# WHAT YOU NEED TO DO:
**A.** In the passage on U.S. voter registration, explain why Adam Berinsky concluded that reforms meant to make voting easier had the opposite effect, in one to three sentences.
**B.** According to the passage on U.S. voter registration, in how many states was online voter registration available as of August 2020?
**C.** Reproduce the part of the passage on U.S. voter registration that opens with the words containing "While the turnout" and closes with "interested in politics.".

While the turnout at federal elections did substantially increase following the electoral reforms, the effect fell short of Wolfinger and Rosenstone's expectations while Cloward's and Piven's hope of improving the demographic representativeness of
the electorate wasn't fulfilled at all. Political scientist Adam Berinsky concluded in a 2005 article that the reforms designed to make voting "easier" in their entirety had an opposite effect, actually increasing the preexisting socioeconomic biases by ensuring "that those citizens who are most engaged with the political world – those with politically relevant resources – continue to participate, whereas those individuals without such resources fall by the wayside." As Berinsky reaffirms in a 2016 piece, the only way to increase turnout while improving representativeness is making more people become interested in politics.

Registration centers
Traditionally, voter registration took place at government offices, but the federal National Voter Registration Act of 1993, which came into effect on January 1, 1995, simplified registration. The Act requires state governments to provide opt-in registration services through drivers' license registration centers, disability centers, schools, libraries, as well as providing for mail-in registration. However, six states are exempt from the streamlined processes under the Act: North Dakota, Idaho, Minnesota, New Hampshire, Wisconsin and Wyoming.

Online Registration

As of August 2020, online voter registration was available in 41 states, the District of Columbia, and Guam, with two additional states (Maine and Oklahoma) phasing in implementation. North Dakota does not have voter registration. Since a federal judicial order in September 2020, Texas allows residents to register to vote online if and when they are renewing their driver's licenses or state identification cards.

Automatic voter registration

As of July 2019, 16 states and the District of Columbia had automatic registration of citizens who interact with state agencies such as the DMV, along with 7 other states that have passed legislation or committed administratively to create automatic registration systems, but not yet implemented it. Those interacting with the state agencies have the option to opt-out of registering.

# SUPPLIED MATERIAL:
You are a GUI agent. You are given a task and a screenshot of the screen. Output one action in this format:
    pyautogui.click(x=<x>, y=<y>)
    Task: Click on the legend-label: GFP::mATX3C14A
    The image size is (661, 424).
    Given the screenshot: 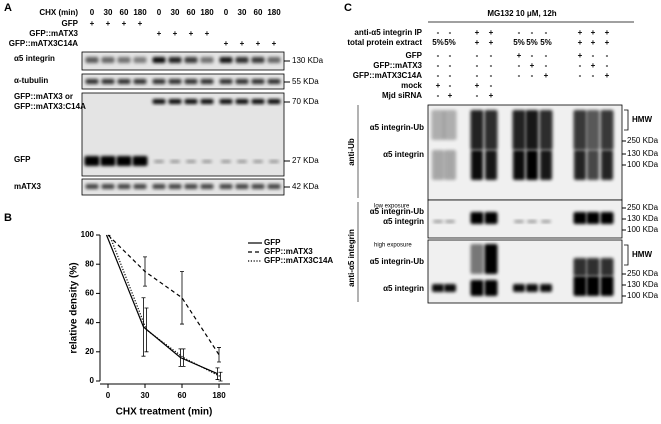 What is the action you would take?
    pyautogui.click(x=298, y=260)
    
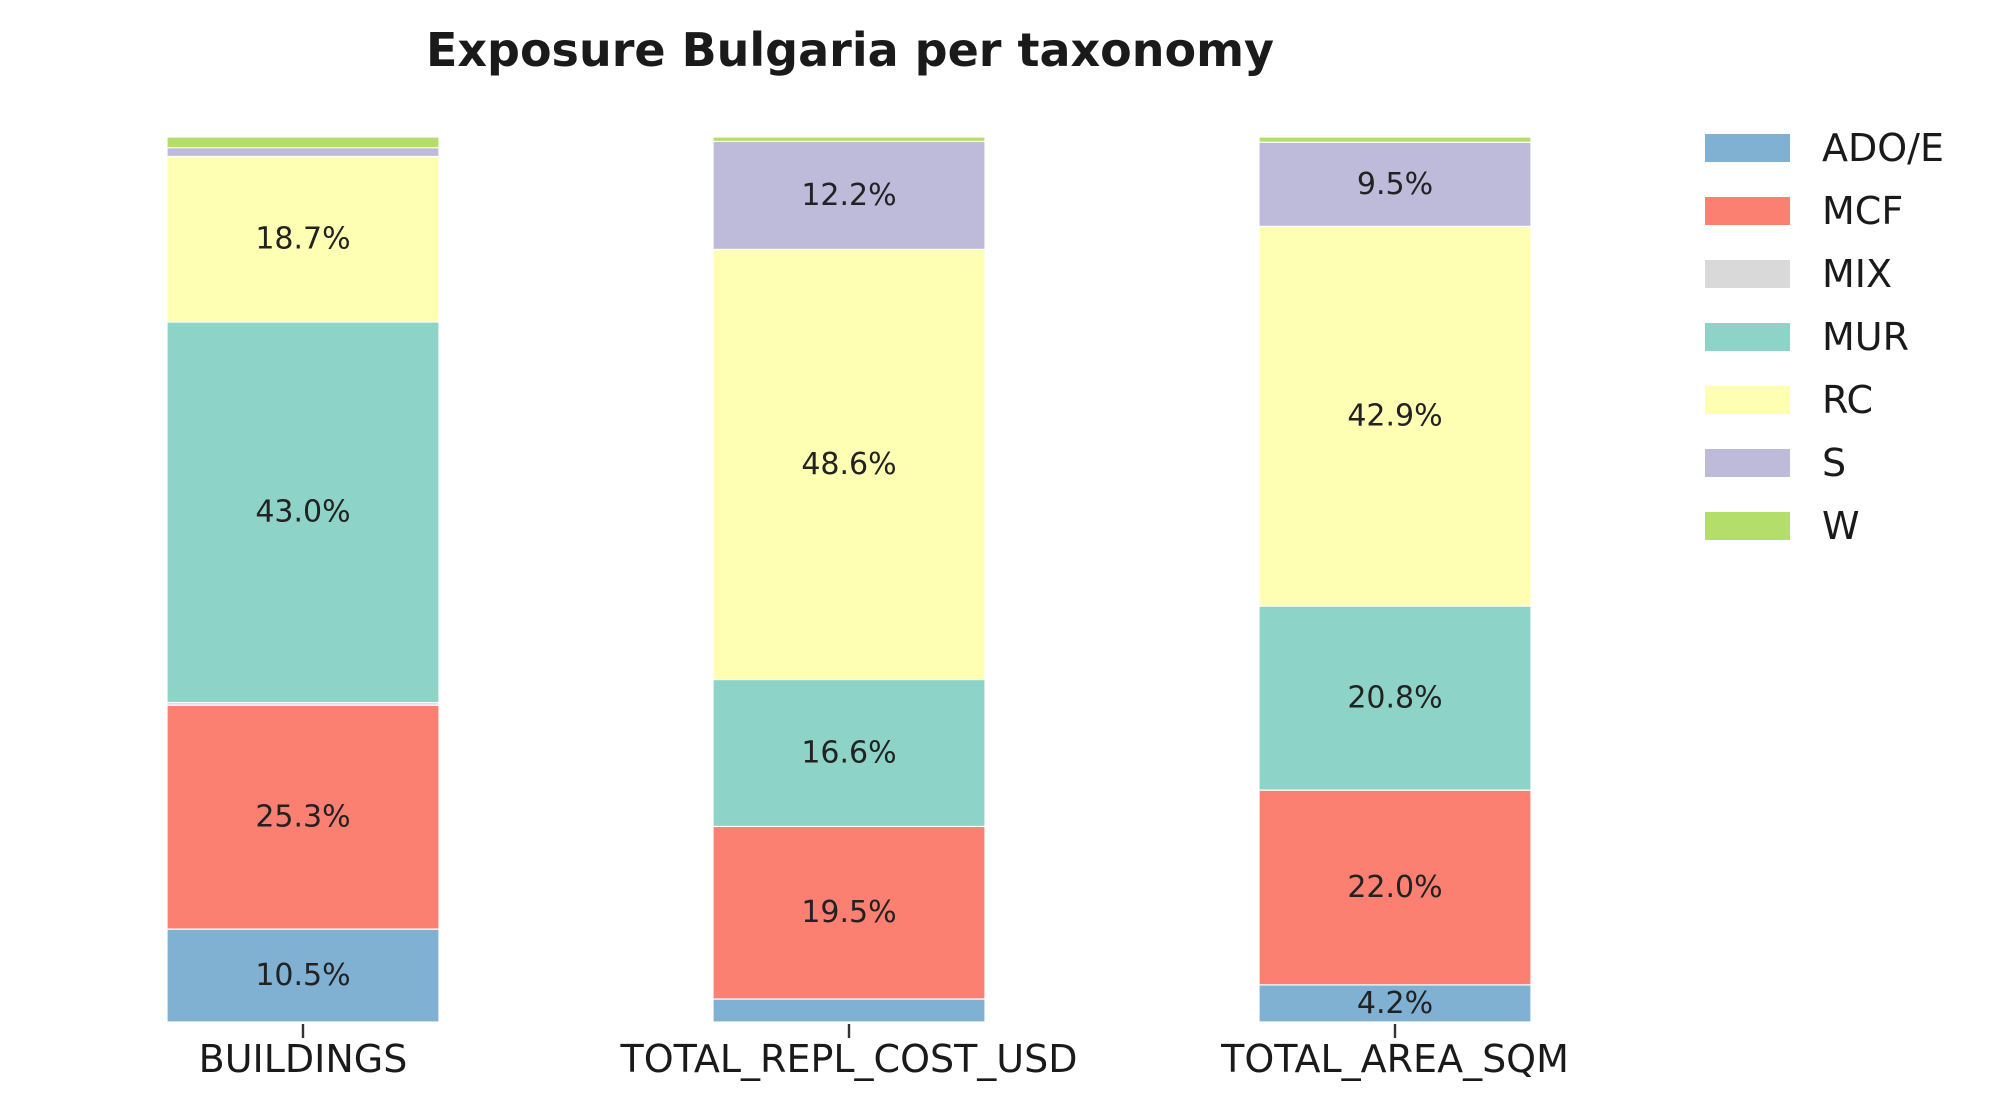  I want to click on legend-label: S, so click(1834, 463).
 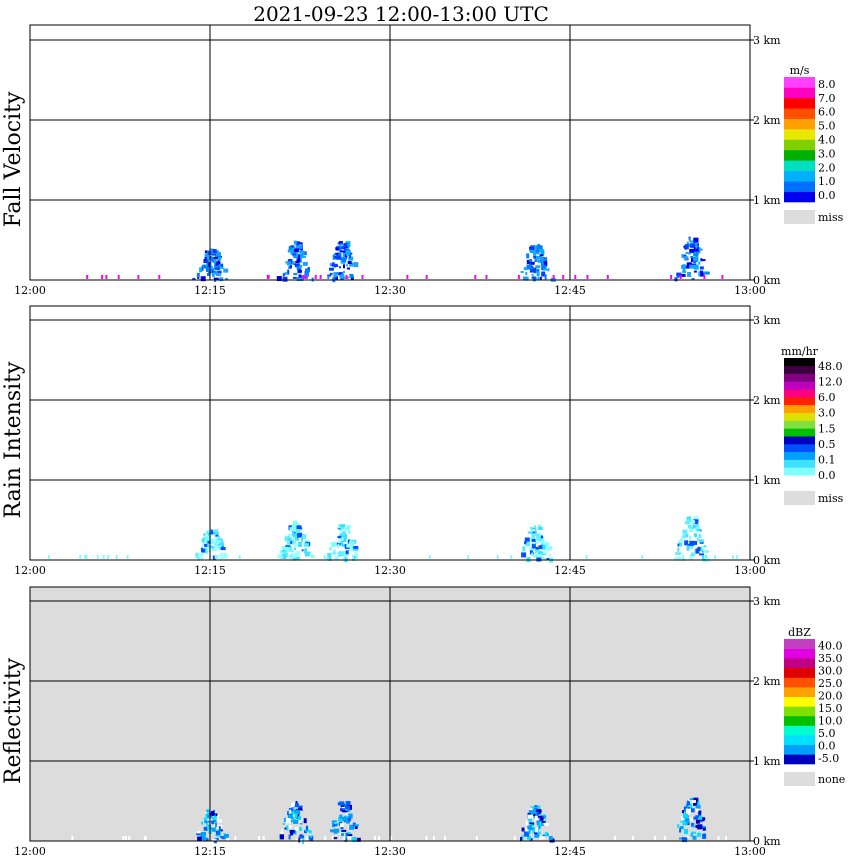 What do you see at coordinates (767, 682) in the screenshot?
I see `y-tick-label: 2 km` at bounding box center [767, 682].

# TASK RESULTS:
**A.** Berinsky found that the reforms deepened existing socioeconomic biases. They ensured that the most politically engaged citizens, those with politically relevant resources, kept participating, while people without such resources fell by the wayside.

**B.** It was available in 41 states, along with the District of Columbia and Guam.

**C.**
While the turnout at federal elections did substantially increase following the electoral reforms, the effect fell short of Wolfinger and Rosenstone's expectations while Cloward's and Piven's hope of improving the demographic representativeness of
the electorate wasn't fulfilled at all. Political scientist Adam Berinsky concluded in a 2005 article that the reforms designed to make voting "easier" in their entirety had an opposite effect, actually increasing the preexisting socioeconomic biases by ensuring "that those citizens who are most engaged with the political world – those with politically relevant resources – continue to participate, whereas those individuals without such resources fall by the wayside." As Berinsky reaffirms in a 2016 piece, the only way to increase turnout while improving representativeness is making more people become interested in politics.